Metadata can be created both automatically and manually. Information that is entered automatically is usually very straightforward and basic. It includes location (presuming GPS involvement), size, file extension and so on. Entering metadata (or some of it) manually provides you with a chance to be much more thorough. You can input any sort of data you think is relevant and descriptive. This, in turn, helps you find the right file or document much more efficiently.
2) What is Metadata in Photography?
Predictably, metadata in photography is information that describes not just some random documents and files, but image files. As with all sorts of metadata, it contains information on who made it, when, using what. Certain metadata entries are generated automatically by the camera. Remember EXIF data? Lens aperture, focal length, camera shutter speed, ISO sensitivity, whether flash was used or not – all this information is also metadata. Every camera embeds this sort of information to each image individually and by default. However, other metadata entries – those that describes the image itself and its contents – can only be entered manually. Keywords, notes, copyright information is that sort of metadata.
3) How Does Metadata Help?
Without metadata an image is difficult to differentiate from other images. How do you find a specific photograph among thousands of other entries in a database? Without metadata, searching for files can be a long and tiring process. When metadata information is known, it allows you to search based on image content, size, weight, date of creation, copyright, title and other information specific to that particular image. You can then narrow down results very effectively. Metadata also provides a way to protect your image files with copyright information. It may not be enough in some cases – after all, images can be effectively stripped of metadata if wanted. But even so, many professional photographers spend a lot of time working with precise metadata entries to make managing, finding and protecting images easier in the future.

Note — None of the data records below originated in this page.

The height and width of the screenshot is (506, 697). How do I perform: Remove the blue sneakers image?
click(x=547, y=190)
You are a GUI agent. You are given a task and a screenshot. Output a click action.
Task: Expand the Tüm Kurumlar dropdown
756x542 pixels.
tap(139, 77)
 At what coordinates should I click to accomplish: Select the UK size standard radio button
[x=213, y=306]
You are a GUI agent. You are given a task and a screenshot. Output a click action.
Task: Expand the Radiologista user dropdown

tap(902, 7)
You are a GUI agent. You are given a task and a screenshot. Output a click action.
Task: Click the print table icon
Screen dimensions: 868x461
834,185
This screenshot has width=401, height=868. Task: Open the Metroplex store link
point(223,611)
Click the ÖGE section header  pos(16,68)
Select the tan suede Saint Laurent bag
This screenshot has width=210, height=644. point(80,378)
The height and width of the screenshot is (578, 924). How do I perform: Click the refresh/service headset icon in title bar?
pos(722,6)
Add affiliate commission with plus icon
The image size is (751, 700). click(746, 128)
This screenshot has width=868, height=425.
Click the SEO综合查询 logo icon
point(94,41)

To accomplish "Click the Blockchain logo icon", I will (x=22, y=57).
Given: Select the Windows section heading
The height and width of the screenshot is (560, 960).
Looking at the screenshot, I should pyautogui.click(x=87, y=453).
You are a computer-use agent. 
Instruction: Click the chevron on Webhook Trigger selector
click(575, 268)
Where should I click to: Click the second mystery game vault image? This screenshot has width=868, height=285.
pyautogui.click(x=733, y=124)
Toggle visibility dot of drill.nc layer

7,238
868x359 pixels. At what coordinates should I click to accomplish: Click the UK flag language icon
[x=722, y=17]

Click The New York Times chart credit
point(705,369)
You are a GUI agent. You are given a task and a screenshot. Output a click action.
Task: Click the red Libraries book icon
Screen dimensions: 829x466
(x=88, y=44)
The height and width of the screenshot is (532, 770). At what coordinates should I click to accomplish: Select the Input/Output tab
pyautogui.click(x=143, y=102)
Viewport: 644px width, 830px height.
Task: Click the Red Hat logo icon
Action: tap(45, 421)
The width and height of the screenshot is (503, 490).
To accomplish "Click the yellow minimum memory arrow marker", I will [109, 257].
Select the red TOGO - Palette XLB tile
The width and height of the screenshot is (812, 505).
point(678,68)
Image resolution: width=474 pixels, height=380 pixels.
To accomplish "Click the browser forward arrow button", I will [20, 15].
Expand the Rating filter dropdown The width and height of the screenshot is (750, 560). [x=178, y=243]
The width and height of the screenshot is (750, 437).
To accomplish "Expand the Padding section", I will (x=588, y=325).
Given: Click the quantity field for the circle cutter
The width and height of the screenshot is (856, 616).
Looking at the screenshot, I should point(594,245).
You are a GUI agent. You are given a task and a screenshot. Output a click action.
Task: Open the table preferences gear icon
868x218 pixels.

4) Give Metadata Proper Attention
Each time you work with new image files in Lightroom or some other photo manager, make sure to spend a lot of time optimizing metadata. Most importantly, don’t forget to add a lot of descriptive keywords. Mention location, event, people, photography genre, year, season – anything relevant to that particular photograph. Inputting Creator, Copyright and other sort of information can be just as important. GPS coordinates can be added automatically if your camera supports such a feature. If it does not, you can usually add it manually by entering the right coordinates or showing them on a map in Lightroom’s Map Module.